((

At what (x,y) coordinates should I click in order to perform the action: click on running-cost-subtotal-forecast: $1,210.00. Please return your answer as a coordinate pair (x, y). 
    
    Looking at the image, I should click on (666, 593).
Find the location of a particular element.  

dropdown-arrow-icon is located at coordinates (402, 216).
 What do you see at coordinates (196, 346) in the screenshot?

))

→ Aim of the task
Reproduce the lines above word for word.

→ Task solution
At what (x,y) coordinates should I click in order to perform the action: click on running-cost-subtotal-forecast: $1,210.00. Please return your answer as a coordinate pair (x, y). 
    
    Looking at the image, I should click on (666, 593).
Find the location of a particular element.  

dropdown-arrow-icon is located at coordinates (402, 216).
 What do you see at coordinates (196, 346) in the screenshot?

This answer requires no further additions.